Output of: gradle -q dist -x runningTest

task compile
compile test
running distribution job

Hope this would give you the basic


please send a screen shot of the page. i dont know where to put this line of code....
This piece of code should go in your build.gradle :)
S
Sergey Yakovlev

the different way to disable test tasks in the project is:

tasks.withType(Test) {enabled = false}

this behavior needed sometimes if you want to disable tests in one of a project(or the group of projects).

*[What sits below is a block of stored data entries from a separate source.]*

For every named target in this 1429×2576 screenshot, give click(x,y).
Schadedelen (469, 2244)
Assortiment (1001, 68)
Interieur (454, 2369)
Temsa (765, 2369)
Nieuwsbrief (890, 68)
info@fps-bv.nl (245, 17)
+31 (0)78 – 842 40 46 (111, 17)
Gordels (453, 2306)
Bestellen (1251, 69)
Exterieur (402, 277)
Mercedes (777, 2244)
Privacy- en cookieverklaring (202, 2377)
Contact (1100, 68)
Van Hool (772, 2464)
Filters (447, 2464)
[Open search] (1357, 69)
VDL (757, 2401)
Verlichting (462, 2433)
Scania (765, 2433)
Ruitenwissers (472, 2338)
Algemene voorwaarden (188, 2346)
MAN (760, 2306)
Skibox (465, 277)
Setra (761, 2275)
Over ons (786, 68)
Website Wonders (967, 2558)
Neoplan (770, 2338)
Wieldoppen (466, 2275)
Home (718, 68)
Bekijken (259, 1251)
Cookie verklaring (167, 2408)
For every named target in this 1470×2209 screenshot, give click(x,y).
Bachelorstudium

This way working for the all kind of test task, not just a java 'tests'. Also, this way is safe. Here's what I mean let's say: you have a set of projects in different languages: if we try to add this kind of record in main build.gradle:

 subprojects{
 .......
 tests.enabled=false
 .......
}

we will fail in a project when if we have no task called tests


A
Arnau Sistach Reinoso

In The Java Plugin:

$ gradle tasks

Build tasks
-----------
assemble - Assembles the outputs of this project.
build - Assembles and tests this project.
testClasses - Assembles test classes.

Verification tasks
------------------
test - Runs the unit tests.

Gradle build without test you have two options:

$ gradle assemble
$ gradle build -x test

but if you want compile test:

$ gradle assemble testClasses
$ gradle testClasses

d
d4vsanchez

Please try this:

gradlew -DskipTests=true build


@KirankumarDafda - no. You can post an answer whenever you want, even if an existing answer had been accepted. The new answer might be better than the accepted answer, or solve it a different way, or otherwise help others. From Review.
@WaiHaLee I cannot able to edit my comment, but as I got suggestions for new users, I wanted to explain that try to add answers with more clarifications so other user can check if why this answer or code is helpful to them.